● **Work order**: Could you write out the opening lines of the data, word for word, stopping after the line that contains "Click the MoMo"?

=== Begin Enclosure ===

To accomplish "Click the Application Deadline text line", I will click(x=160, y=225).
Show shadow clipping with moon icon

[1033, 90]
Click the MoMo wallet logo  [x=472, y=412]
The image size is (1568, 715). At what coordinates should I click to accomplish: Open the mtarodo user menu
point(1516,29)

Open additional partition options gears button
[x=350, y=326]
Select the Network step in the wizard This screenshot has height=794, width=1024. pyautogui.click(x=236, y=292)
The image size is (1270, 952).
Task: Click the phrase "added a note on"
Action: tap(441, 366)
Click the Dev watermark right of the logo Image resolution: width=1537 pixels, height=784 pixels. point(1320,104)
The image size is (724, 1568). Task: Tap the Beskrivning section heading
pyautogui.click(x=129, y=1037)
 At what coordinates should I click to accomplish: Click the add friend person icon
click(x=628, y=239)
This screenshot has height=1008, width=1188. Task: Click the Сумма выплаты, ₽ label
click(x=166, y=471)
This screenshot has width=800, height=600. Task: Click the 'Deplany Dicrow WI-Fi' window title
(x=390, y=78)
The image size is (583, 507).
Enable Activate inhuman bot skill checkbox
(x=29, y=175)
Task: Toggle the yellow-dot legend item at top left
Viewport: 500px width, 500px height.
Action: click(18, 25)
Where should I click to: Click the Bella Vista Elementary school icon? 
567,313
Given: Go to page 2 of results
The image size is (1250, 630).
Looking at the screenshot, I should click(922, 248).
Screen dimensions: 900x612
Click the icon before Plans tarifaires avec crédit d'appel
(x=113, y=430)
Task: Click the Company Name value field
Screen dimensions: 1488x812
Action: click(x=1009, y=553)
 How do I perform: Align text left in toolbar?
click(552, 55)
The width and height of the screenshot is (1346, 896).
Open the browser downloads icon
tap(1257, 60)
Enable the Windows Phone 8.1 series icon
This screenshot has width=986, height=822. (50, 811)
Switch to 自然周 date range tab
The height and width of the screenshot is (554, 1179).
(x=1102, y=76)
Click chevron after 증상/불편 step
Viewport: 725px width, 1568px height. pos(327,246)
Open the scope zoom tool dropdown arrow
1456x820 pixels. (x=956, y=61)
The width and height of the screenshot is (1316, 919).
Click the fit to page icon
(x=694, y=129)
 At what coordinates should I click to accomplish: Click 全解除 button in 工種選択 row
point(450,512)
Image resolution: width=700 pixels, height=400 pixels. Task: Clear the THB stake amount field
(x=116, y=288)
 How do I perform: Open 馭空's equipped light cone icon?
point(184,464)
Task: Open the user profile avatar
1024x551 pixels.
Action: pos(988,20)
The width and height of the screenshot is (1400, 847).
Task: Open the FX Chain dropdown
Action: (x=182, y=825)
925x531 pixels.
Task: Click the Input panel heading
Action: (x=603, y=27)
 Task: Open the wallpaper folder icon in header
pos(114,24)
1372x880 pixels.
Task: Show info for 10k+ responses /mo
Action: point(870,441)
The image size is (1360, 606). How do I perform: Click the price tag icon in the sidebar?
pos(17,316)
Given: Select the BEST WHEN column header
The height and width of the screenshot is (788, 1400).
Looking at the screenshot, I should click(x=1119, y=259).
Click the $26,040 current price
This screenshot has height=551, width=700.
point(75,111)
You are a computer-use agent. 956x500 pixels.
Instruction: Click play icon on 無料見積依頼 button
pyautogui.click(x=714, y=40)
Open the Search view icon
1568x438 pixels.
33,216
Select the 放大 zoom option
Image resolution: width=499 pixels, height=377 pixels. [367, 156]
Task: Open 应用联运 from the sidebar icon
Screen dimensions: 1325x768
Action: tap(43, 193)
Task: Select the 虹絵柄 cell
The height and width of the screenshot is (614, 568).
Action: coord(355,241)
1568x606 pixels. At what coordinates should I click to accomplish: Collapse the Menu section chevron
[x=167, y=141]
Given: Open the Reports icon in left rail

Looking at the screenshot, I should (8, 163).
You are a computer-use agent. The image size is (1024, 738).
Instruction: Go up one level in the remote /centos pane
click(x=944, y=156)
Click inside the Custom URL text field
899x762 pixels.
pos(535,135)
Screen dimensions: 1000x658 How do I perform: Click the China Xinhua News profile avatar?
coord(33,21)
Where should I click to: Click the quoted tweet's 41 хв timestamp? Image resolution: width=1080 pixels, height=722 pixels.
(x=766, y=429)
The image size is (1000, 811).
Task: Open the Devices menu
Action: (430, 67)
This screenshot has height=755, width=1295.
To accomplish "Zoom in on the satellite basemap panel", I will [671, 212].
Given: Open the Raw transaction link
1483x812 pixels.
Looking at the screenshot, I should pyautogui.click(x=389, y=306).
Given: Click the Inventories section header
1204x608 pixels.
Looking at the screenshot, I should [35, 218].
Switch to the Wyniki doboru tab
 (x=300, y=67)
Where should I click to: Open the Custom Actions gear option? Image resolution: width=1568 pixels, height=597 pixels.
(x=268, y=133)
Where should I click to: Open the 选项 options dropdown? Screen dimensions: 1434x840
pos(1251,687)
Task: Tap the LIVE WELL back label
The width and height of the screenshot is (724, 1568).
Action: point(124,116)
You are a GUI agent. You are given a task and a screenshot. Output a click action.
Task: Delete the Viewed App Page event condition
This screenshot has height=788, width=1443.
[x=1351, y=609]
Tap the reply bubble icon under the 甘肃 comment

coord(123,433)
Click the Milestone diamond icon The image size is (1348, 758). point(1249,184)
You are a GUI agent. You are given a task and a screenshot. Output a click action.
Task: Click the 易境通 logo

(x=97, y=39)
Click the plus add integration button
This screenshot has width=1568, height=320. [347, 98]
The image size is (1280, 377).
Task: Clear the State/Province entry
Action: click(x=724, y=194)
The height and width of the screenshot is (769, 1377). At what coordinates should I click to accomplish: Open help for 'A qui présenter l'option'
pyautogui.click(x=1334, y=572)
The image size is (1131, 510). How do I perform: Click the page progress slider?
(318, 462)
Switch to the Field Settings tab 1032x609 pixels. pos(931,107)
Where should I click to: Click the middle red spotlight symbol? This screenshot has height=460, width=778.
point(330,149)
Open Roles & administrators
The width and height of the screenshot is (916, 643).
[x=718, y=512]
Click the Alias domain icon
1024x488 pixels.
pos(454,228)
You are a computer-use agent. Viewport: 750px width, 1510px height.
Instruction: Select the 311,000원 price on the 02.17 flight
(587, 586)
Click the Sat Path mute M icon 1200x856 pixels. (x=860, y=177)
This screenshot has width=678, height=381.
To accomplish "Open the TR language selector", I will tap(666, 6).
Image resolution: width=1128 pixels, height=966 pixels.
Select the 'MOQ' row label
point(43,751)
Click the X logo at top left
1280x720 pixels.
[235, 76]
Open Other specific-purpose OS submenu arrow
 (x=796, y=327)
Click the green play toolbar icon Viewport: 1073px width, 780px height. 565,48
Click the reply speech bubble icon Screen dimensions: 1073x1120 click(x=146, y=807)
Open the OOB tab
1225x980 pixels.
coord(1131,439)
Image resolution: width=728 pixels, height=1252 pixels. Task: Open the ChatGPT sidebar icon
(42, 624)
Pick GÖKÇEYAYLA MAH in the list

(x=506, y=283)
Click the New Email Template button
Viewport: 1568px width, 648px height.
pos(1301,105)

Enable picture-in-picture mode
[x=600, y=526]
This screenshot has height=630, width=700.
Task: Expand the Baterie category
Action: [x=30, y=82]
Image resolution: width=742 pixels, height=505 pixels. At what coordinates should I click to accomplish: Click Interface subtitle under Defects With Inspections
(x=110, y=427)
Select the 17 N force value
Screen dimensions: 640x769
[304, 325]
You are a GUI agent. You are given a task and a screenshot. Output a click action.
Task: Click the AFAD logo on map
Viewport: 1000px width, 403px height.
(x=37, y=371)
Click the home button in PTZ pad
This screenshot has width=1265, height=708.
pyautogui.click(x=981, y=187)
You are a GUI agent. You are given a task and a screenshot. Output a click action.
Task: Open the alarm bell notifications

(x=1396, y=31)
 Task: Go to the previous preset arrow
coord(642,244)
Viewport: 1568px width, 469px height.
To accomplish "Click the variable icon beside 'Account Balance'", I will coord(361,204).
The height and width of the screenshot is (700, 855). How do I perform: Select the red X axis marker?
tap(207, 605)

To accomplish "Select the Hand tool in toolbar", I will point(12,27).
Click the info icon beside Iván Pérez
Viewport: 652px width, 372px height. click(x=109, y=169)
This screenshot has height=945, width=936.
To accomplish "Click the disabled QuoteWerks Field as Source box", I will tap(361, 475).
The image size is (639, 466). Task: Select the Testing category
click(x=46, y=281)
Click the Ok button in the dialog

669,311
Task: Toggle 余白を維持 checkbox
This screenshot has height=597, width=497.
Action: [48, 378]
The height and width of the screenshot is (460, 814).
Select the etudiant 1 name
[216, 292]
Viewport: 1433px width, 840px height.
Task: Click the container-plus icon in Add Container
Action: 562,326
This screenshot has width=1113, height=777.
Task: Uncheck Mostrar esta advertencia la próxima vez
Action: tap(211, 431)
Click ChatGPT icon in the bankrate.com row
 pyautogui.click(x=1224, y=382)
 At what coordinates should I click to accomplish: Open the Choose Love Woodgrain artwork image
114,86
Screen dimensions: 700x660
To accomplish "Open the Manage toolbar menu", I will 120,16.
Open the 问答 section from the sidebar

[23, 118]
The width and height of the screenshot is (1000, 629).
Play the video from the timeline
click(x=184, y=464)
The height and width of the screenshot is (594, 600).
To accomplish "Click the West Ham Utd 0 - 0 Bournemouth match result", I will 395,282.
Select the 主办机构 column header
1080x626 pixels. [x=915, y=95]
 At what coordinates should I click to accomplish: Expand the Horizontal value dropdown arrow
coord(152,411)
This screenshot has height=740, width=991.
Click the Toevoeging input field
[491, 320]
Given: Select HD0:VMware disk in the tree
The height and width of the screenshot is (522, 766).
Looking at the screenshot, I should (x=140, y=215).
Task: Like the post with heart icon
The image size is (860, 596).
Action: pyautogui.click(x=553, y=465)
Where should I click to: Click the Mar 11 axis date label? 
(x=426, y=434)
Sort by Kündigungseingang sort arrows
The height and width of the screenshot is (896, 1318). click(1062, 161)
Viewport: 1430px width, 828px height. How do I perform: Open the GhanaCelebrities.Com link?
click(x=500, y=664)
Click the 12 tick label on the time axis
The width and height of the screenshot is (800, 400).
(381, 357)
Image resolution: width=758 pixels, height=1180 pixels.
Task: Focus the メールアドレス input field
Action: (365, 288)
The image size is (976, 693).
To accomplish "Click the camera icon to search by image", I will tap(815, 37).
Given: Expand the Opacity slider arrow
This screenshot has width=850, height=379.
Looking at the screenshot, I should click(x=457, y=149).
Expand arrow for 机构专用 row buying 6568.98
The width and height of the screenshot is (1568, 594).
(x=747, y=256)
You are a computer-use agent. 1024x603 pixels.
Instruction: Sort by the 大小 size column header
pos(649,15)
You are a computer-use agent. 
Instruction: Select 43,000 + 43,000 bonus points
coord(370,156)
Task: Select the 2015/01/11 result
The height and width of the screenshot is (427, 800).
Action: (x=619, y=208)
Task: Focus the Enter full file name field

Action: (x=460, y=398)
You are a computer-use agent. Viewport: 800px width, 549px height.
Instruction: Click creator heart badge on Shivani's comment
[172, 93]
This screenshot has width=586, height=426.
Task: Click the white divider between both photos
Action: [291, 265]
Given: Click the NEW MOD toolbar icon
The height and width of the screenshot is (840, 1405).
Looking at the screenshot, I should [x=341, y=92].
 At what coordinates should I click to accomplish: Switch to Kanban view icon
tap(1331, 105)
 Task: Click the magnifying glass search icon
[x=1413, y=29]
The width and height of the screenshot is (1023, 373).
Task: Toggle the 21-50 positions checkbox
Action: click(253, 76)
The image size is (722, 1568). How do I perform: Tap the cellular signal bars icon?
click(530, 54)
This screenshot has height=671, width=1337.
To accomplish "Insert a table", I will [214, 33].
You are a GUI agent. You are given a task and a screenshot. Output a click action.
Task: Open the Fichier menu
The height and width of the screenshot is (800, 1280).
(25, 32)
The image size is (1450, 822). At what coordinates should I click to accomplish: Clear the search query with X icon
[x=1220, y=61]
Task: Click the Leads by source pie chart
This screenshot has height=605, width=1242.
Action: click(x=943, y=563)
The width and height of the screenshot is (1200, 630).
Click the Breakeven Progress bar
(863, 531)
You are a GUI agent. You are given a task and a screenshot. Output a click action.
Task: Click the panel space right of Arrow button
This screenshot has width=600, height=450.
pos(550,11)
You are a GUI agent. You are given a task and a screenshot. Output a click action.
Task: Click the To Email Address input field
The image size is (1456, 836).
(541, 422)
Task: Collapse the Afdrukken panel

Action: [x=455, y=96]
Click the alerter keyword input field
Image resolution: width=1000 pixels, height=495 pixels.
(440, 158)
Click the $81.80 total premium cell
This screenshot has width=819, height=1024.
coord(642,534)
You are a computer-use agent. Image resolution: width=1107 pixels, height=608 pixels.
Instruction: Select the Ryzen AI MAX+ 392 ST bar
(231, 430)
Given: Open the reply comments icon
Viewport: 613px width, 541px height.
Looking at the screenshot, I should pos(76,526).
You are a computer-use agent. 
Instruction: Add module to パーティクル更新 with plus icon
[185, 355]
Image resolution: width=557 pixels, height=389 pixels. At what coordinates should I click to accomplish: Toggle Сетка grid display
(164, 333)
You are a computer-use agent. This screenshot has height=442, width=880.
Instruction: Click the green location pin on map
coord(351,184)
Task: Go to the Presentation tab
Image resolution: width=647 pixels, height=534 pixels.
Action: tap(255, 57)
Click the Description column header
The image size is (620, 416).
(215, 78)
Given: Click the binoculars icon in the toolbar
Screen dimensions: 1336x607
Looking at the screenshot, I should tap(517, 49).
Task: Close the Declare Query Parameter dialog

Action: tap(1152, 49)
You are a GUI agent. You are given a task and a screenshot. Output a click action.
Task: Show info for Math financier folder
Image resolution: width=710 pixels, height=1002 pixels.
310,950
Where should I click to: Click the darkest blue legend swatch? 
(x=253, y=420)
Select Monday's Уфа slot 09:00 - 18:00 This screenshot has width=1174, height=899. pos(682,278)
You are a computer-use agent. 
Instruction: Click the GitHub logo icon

=== End Enclosure ===

● **Written reply**:
To accomplish "Click the Application Deadline text line", I will click(x=160, y=225).
Show shadow clipping with moon icon

[1033, 90]
Click the MoMo wallet logo  [x=472, y=412]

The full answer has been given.